*Task statement*: Retype the stretch of records from the line containing "Given: Click the" through the line containing "Dislike the comment", both included, character for character and nothing else.

*Extracted records*:
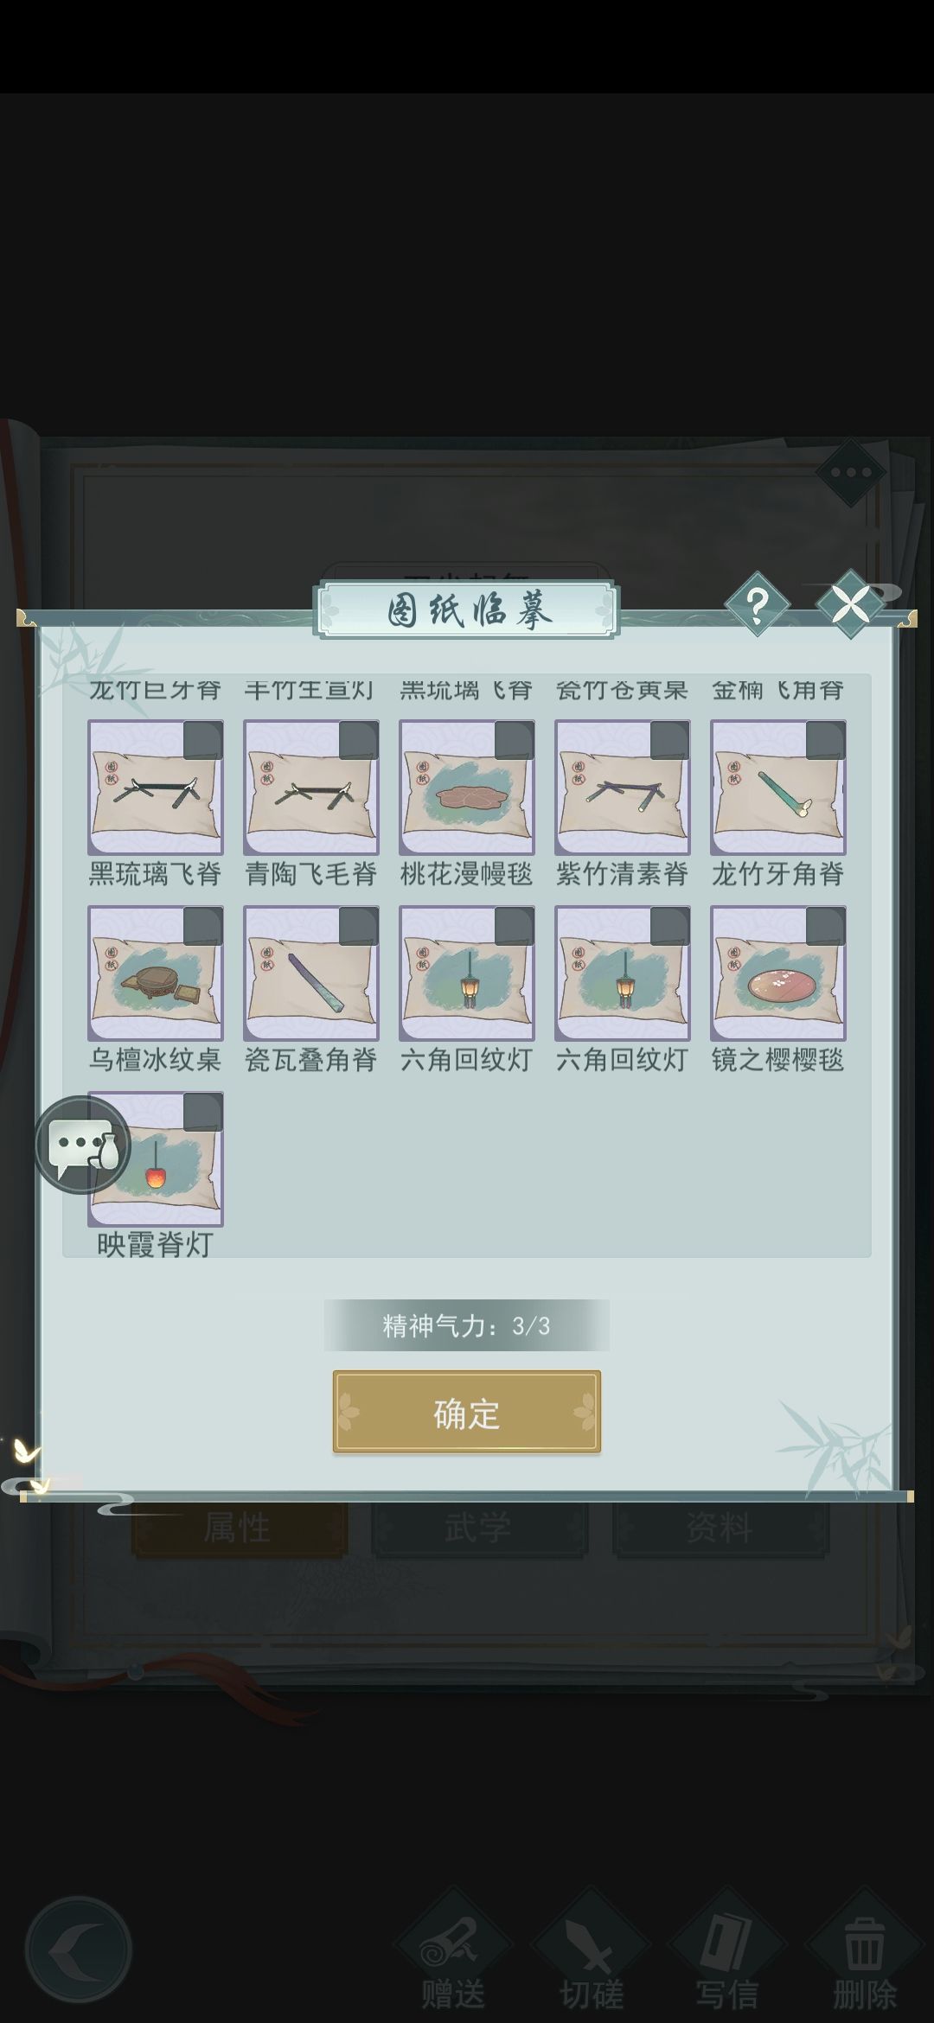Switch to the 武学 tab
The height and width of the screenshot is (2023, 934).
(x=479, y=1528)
...
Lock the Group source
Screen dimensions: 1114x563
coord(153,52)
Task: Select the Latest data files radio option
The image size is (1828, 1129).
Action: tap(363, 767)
...
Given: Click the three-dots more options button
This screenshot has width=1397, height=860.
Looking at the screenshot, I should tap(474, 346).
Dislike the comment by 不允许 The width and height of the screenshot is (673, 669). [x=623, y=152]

*Response below*:
Given: Click the three-dots more options button
This screenshot has width=1397, height=860.
Looking at the screenshot, I should tap(474, 346).
Dislike the comment by 不允许 The width and height of the screenshot is (673, 669). [x=623, y=152]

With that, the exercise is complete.